Woodturning Turns Into Art for Tim Aley

Photo | Marylou Bono Kentlands woodturner Tim Aley holds his “Asymmetrical Natural Edge Vase,” on display now at Artists on Market, 201 Market St. West.

Photo | Marylou Bono
Kentlands woodturner Tim Aley holds his “Asymmetrical Natural Edge Vase,” on display now at Artists on Market, 201 Market St. West.

For Kentlands woodturner Tim Aley, it was “time to see if I can get out and sell some of this stuff!” A friend showed him the Gaithersburg Artist Collective membership application.

In their second round, he was juried into the group of local artists who show their work at Artists on Market in Kentlands Market Square. He professed to being new at putting himself and his work out in public even though he has “been around trees for quite a while and taken a lot of woodworking classes.” Readers may know him as a media center assistant at Rachel Carson Elementary where he also provides computer tech support to staff.

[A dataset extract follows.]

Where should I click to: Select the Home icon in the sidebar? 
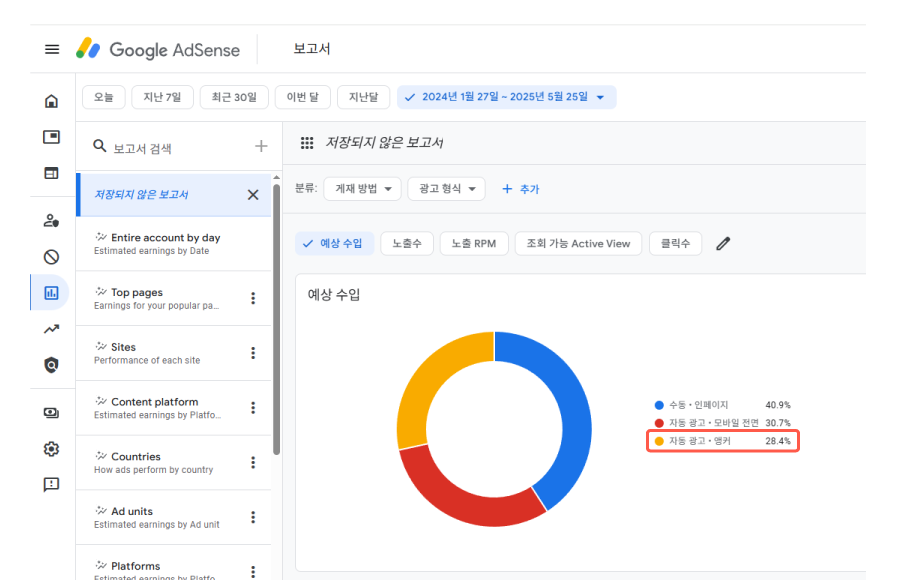[x=52, y=100]
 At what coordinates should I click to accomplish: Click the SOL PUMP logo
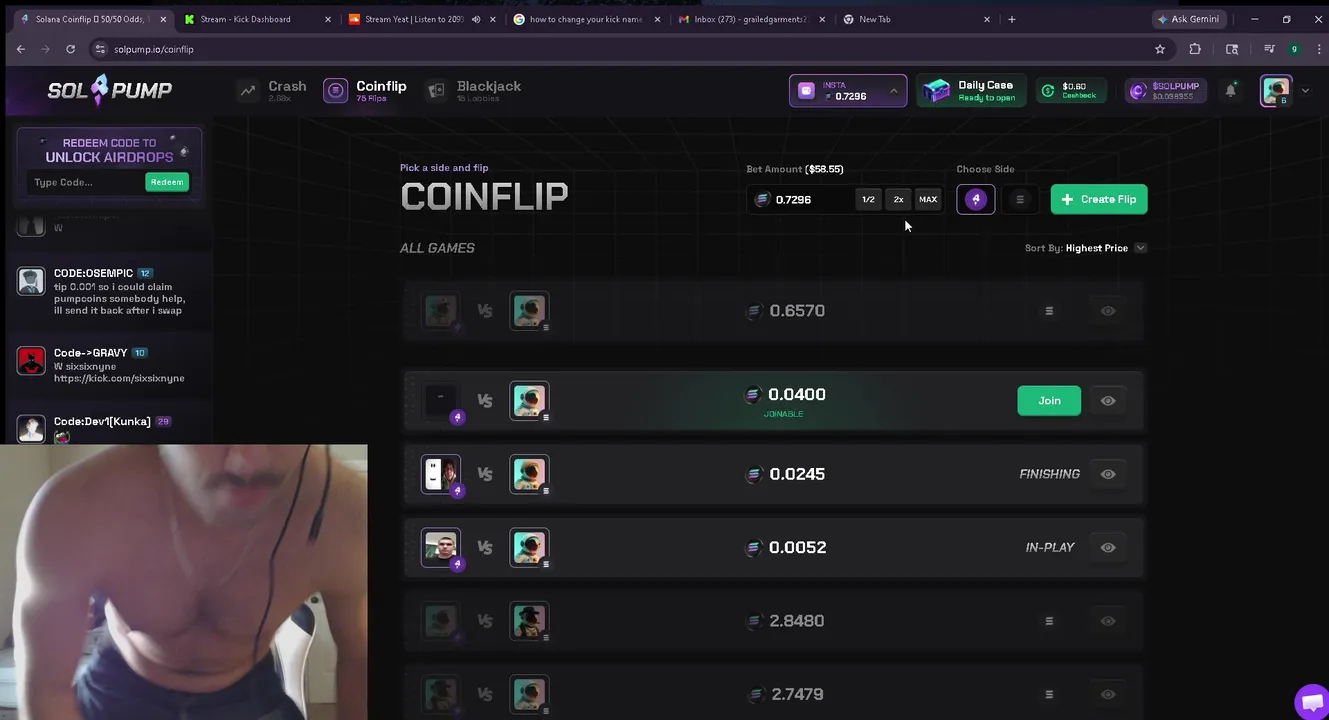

Always “crafty” and hands-on with repairs around the house and making things work, Aley’s career was in computer  programming before he became a stay-at-home dad. Once his children were off to school, he began experimenting with  woodturning in his father-in-law’s basement studio in Montgomery Village. For eight years, he focused on creations for family and friends and taking classes with David Ellsworth, the “father of new woodturning,” and others.

Woodturning or working has been around for centuries, has a compelling history and enjoys a strong hobbyist presence. Aley works in his home basement studio with a digital lathe. A chunk of wood is attached to the lathe and, as it turns, sharp tools cut, carve and shape the wood. He crafts primarily bowls and vases, but also some whimsical small birdhouses and bottle stoppers seen in the gallery. He favors primarily local hardwoods. “If a tree is coming down in a yard, I try to get the wood and make the owner a bowl,” he said. “Most woodturners favor what is free. I do like cherry and maple burl … anything with a lot of
figure in it is wonderful.”

A founding member of the Montgomery County Woodturners, Aley has served on the Board in various capacities and is active  in similar groups such as the Mid-Maryland Woodturners in Frederick, Chesapeake Woodturners in Annapolis and Capital Area Woodturners based in Alexandria. He frequently exhibits with the Creative Craft Council, an umbrella organization of fine craft guilds in the D.C. metro area.

“Woodturning is addictive,” Aley acknowledged. “When people start turning, they tend to get into it. It’s very peaceful … to see a piece of log and figure out what’s inside it, … use wood to the best of its abilities—so much fun!”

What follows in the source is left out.